Holocausts week 3 response | History homework help

  All students are required to respond to other student posts each week The goal here is to ENGAGE in respectful dialogue – be supportive of each other, even as you are critical of each other’s ideas.  

Raniah:  

1.) I’m not sure if I would call this a revelation. However, this week I finally learned what the word Nazi means. Nazi was a term coined for the National Socialist German Workers Party. The interesting part about this is that the Germans were quite the opposite of socialists. The Germans were deviant, and obviously manipulative because they chose this name to lure people in. The Germans knew that this would better help them garner support. I can’t believe I was unaware of this fact till recently.

2.) The second revelation I had is that the Nazi’s separated both the men and women. I’m unsure as to why they did this. However, after reading Night this week. I learned that they did that as well. As if they couldn’t have separated all of them enough. This included children as well.

3.) My last revelation The Nazi’s targeted those with disabilities. I know that they came for any person that wasn’t of the Aryan type. Nonetheless, I was disgusted to find out that they sought out the disabled as well. The German’s saw them as easy targets. This specific hatred led to them killing the mentally ill, because they were deemed as “useless lives.” Also, this tied into their goal of cleansing society of all they deemed unworthy of living.

My question for you all would be, what do you think would have satisfied the Nazi’s and Hitler? I personally feel that nothing would have made them rest. Evil never rests is what it seems.

Samantha:  

  • The first revelation I had this week is that the Jews were killed in gas chambers as well as being burnt alive. Something that sparked my interest was that the Jews were put through a shower at the beginning of their stay at any new concentration campsite. They were stripped of all their clothes and sent into the showers to bathe, where they were given new clothes after the shower. Which makes me think about how easily the officers were able to trick the Jewish people into believing they were just about to take a shower, when in reality they were killing them with gas.
  • The second revelation I had this week is that the word Holocaust comes from the Greek word “holokauston” which means to make a sacrifice by fire.
  • And the last revelation I had was that the term NAZI was short for national socialist German Workers Party. But the Nazi’s were not socialists, in fact they only chose this name because they thought it would make people support them more.

Open-ended question:

 My open-ended question to the class this week is, when you think of the holocaust, what are the first things that come to your mind? Is it the torture the people were put through, the way the Jews got to their camps, the camps themselves, the gas chambers, or something else?

Gabe:  

1) In a single sentence IN YOUR OWN WORDS (IYOW), provide an OVERVIEW of this section.

This section traces the evolution of anti-Semitism from the crusades, the rest of the middle ages, the enlightenment, the revolutions of the French and Americans, World War I, and the thoughts and words of Hitler and the German laws.

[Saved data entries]

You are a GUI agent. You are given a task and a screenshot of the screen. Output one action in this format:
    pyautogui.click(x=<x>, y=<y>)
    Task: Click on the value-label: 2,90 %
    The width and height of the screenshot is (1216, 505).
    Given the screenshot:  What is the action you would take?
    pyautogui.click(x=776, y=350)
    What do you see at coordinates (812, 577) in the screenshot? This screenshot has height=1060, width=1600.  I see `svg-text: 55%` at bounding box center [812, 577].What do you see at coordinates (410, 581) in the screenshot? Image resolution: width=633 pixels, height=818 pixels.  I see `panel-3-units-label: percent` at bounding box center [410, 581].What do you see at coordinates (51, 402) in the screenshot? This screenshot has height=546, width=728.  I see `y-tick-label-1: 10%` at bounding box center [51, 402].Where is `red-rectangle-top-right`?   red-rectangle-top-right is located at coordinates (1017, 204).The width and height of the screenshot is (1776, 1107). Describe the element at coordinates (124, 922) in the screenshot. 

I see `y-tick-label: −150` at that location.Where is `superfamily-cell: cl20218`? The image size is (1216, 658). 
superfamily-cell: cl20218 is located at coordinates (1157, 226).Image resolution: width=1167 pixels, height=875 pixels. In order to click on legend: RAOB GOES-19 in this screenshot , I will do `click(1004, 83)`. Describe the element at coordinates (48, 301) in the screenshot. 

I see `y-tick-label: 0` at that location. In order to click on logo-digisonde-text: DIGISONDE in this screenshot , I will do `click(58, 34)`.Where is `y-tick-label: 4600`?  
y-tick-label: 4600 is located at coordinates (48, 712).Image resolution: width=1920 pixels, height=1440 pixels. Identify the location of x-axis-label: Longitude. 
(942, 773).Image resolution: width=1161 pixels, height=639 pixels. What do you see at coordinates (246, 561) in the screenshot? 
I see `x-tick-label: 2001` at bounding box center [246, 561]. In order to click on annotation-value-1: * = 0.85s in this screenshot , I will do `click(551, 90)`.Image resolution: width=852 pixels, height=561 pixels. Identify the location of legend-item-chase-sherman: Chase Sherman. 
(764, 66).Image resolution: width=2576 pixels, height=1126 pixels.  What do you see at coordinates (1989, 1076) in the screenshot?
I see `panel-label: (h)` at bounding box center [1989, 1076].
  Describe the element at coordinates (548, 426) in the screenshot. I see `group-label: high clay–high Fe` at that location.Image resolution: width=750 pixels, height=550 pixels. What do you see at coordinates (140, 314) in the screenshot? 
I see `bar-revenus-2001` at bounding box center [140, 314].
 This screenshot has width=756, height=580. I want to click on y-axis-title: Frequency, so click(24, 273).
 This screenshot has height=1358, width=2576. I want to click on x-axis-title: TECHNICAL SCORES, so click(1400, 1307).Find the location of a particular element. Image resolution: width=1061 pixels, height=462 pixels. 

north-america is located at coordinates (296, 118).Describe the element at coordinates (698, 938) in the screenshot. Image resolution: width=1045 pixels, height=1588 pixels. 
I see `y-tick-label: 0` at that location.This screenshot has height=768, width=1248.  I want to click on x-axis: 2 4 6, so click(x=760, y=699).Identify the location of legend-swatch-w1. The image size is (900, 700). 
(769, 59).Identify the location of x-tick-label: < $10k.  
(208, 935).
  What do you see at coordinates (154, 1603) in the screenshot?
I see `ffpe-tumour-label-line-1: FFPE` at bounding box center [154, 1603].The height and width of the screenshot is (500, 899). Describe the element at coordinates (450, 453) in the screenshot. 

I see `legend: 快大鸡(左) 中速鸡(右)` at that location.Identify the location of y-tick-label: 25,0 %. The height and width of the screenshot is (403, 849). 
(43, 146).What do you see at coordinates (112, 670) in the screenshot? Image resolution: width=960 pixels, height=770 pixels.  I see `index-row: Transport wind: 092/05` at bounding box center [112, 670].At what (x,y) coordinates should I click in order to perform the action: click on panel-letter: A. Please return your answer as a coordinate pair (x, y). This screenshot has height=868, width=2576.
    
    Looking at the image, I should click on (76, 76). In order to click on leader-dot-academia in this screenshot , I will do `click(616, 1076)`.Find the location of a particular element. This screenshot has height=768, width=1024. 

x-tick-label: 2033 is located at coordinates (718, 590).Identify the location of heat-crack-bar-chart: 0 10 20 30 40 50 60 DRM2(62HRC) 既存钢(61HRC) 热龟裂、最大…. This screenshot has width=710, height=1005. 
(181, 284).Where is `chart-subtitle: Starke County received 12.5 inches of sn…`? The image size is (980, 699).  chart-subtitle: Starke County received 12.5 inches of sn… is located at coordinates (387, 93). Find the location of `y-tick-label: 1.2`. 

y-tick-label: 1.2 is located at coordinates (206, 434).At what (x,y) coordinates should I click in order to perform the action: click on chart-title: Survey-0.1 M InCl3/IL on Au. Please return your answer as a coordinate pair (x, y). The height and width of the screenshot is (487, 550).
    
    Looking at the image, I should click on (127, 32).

### Problems to solve
a. From the Holocaust discussion posts, return the stretch from "Holocausts week 3" through "each other’s ideas.".
b. According to the Holocaust discussion posts, why did the Nazis choose the name National Socialist German Workers Party?
c. Continue the Holocaust discussion posts from the point where they stop.
These records have no connection to the Holocaust discussion posts.

### Results of the exercise
a.
Holocausts week 3 response | History homework help

  All students are required to respond to other student posts each week The goal here is to ENGAGE in respectful dialogue – be supportive of each other, even as you are critical of each other’s ideas.

b. They chose it to lure people in and win more support. The posts note that the name was misleading, because the Nazis were not actually socialists.

c.
2) For each chapter (1-4), provide a THESIS sentence and THREE specific pieces of evidence to support your thesis – what is each writer’s MAIN argument, and how does each writer support said argument? (Use 2-3 sentences for EACH and feel free to number them.)

The book has been delayed in shipping but I was able to find the readings:

1. Bernard Lewis: What Lewis is showing that anti-Semitism evolved from being primarily being anti-religious Judaism to being primarily anti-racial.

He supports said argument by showing first the it was primarily a religious motivation among Christians to discriminate against the Jews, “the basic themes of anti-Judaism were established at the very beginning of the Christian Era. The first, and by far the gravest, charge in the indictment was deicide,” (Gigliotti and Land, 33). They had been primarily blamed by the Christians for the death of Christ and therefore all the Jewish people shared the blame—which is a claim that the Catholic Church itself took a while to admit was wrong.

This hatred evolved into being more and more racial, with the adaptation of the Jews being children of the Devil and themselves being impure, even after having been baptized. He shows during the high middle ages, the Spanish Catholics, even when the Jews had converted and had been baptized, cared less about that and more about the ethnic background, which “brought in time an unmistakably racial content to the hostility directed against [the Jews and Moors],” (Gigliotti and Land, 20).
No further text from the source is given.